Toch was born in Vienna. He sought to introduce new ideas and approaches to music. He studied philosophy at the university of Vienna and medicine at Heidelberg. His main instrument was the piano, and he was a pianist of concert stature. Much of his creative output aimed toward the piano. He was a self-taught composer, and in America he came to instruct new generations of composers. His first compositions date from circa 1900 and were pastiche pieces in the style of Mozart (quartets, 1905 album verses for piano).
His first quartet was performed in Leipzig in 1908, and his sixth (Opus 12, 1905) in the year 1909. In 1909, his chamber symphony in F major (written 1906) won the Frankfurt/Main Mozart prize. From this time onwards Toch dedicated himself to being a full-time composer. He won the Mendelssohn prize for composition in 1910. In 1913 he was appointed lecturer of both piano and composition at the College of Music in Mannheim. After winning a further five major prizes for his works, Toch served 4 years in the army on the Italian Front. In 1916 he married Lilly Zwack, the daughter of a banker. After World War I had ended, he returned to Manheim to compose, devoping a new style of polyphony.

§ Required action 1:
List every distinct year mentioned in the biography of Toch, in chronological order.
§ Required action 2:
Pick up the biography of Toch after its final sentence and continue it.

§ The data:
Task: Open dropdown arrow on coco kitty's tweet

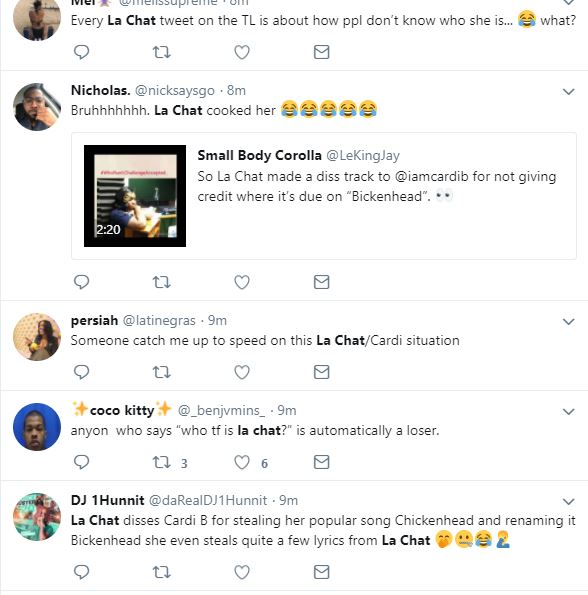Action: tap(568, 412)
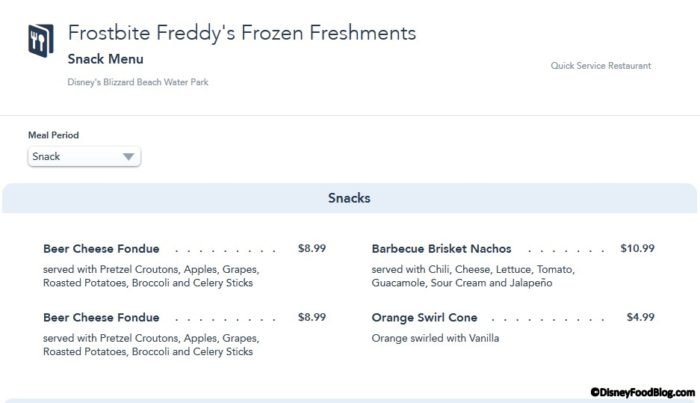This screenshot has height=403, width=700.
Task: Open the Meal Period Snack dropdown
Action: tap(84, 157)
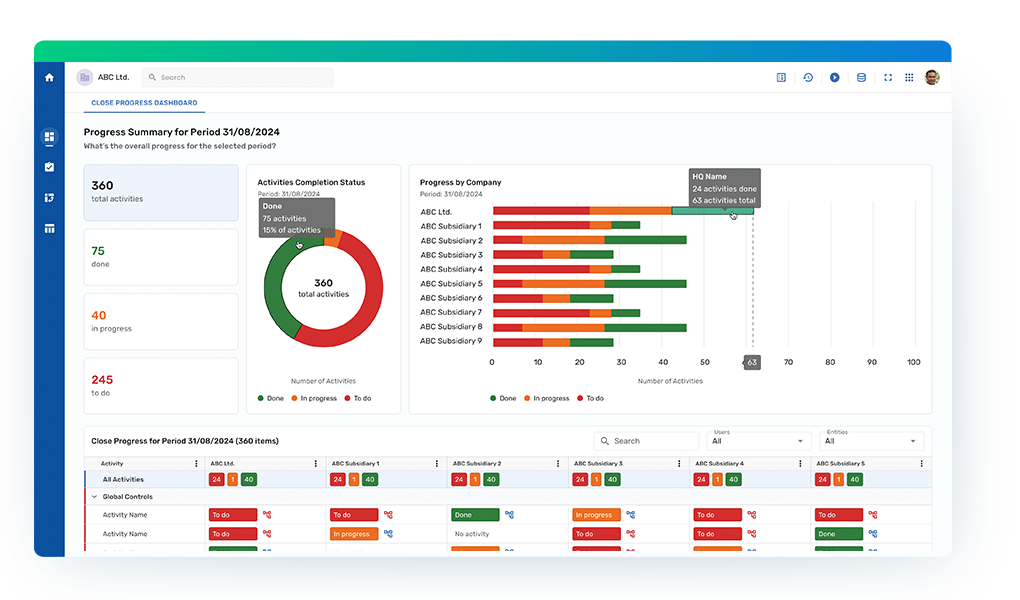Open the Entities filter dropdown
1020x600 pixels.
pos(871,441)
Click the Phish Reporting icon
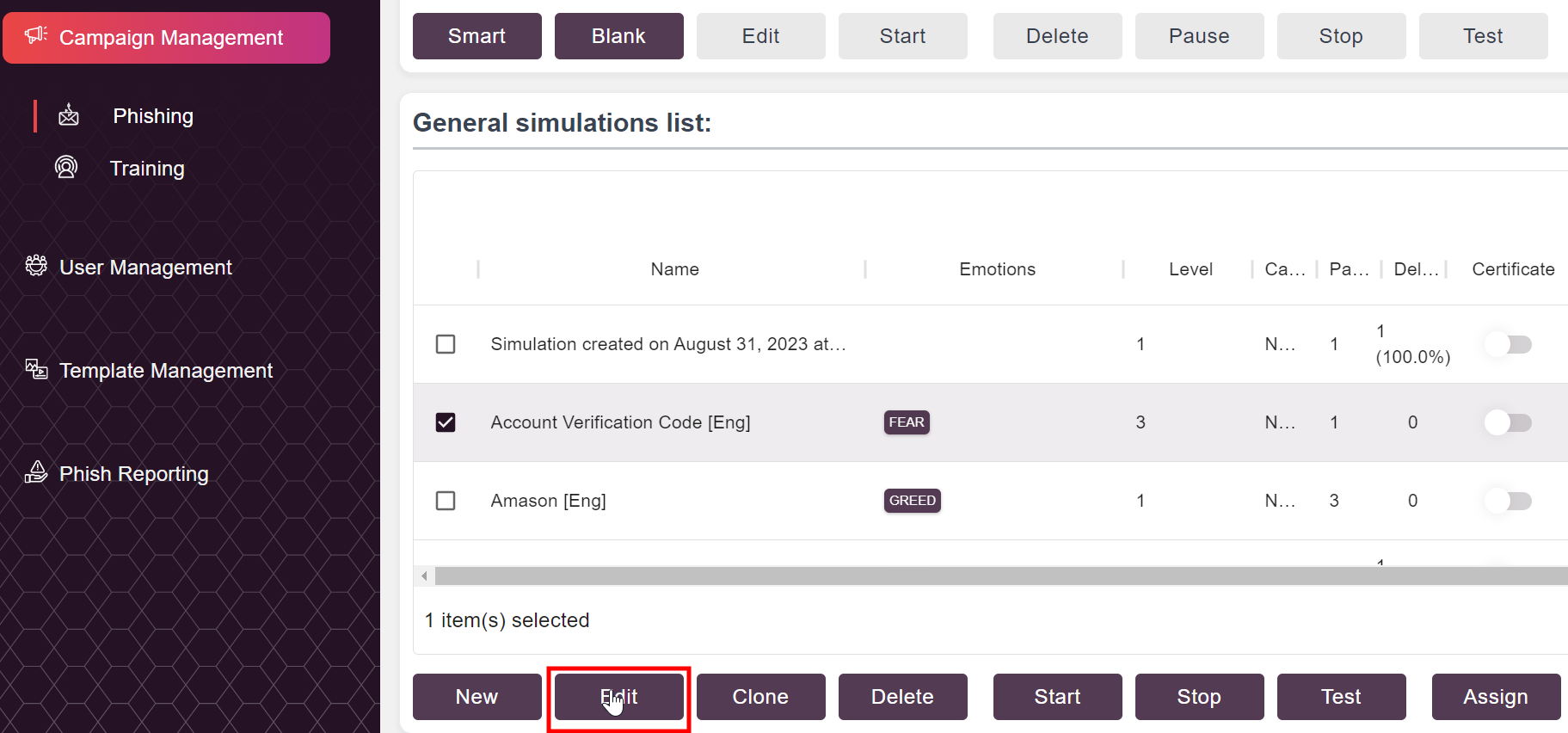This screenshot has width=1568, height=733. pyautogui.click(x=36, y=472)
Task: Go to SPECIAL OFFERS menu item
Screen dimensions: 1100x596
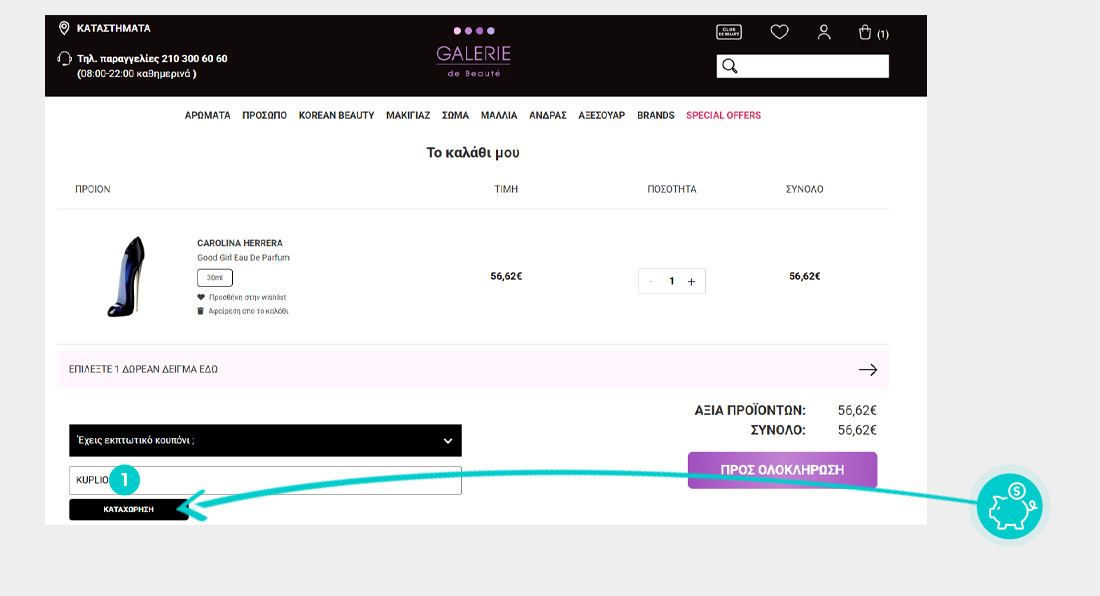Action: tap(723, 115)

§ Exercise result 1:
1900, 1905, 1906, 1908, 1909, 1910, 1913, 1916

§ Exercise result 2:
This period lasted from 1934 to 1958. His works often exhibit a humorous aspect (Bunte Suite (1929)). In 1930 he invented "Gesprochene Musik," the idiom of the "spoken chorus"; his most performed work is the Geographical Fugue or Fuge aus der Geographie, though he regarded it as an unimportant diversion. He wrote music for films, symphonies, chamber music, chamber operas. He also wrote books dealing with musical theory: Melodielehre (1923) and "The Shaping Forces in Music" (1948).
Toch was considered one of the great avant-garde composers in the pre-Nazi era, and, like many other artists and musicians, went into exile when Hitler came to power.
Toch won the Pulitzer Prize for Music in 1956 for his Third Symphony (premiered by the Pittsburgh Symphony Orchestra on December 2, 1955). He died in Los Angeles and was interred in the Westwood Village Memorial Park Cemetery in Los Angeles. He is the grandfather of author Lawrence Weschler.